#### [What you have to do]
Search the records below for the word "agent", then return every line where it appears.

##########

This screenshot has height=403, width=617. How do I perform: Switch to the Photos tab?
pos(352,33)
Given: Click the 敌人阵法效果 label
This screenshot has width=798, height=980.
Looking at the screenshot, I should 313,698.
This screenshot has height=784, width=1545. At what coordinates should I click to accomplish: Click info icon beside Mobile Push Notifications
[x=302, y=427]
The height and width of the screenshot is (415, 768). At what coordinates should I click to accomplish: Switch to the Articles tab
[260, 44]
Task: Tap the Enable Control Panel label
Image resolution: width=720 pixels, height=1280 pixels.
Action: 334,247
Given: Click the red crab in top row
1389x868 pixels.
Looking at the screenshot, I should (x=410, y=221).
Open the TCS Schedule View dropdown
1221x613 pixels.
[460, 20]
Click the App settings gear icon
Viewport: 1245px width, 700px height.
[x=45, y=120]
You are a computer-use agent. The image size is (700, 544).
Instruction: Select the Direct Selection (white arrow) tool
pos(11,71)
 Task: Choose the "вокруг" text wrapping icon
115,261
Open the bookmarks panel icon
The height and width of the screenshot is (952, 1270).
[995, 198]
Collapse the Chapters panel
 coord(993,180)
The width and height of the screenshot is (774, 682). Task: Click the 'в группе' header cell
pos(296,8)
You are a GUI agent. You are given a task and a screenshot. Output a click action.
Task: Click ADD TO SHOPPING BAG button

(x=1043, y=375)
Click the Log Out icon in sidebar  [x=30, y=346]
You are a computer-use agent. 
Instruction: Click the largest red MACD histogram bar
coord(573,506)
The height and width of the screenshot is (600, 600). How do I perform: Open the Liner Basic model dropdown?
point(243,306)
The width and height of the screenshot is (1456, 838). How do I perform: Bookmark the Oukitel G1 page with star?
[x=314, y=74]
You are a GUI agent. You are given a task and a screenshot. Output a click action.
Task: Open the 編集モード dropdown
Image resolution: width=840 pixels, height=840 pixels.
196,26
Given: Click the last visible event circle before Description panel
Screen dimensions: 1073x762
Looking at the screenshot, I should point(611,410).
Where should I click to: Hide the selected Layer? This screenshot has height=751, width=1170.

##########

#### [Your solution]
You are a computer-use agent. The image size is (700, 544).
You are a GUI agent. You are given a task and a screenshot. Output a click action.
You are a computer-use agent. 
You are a GUI agent. You are given a task and a screenshot. Output a click action.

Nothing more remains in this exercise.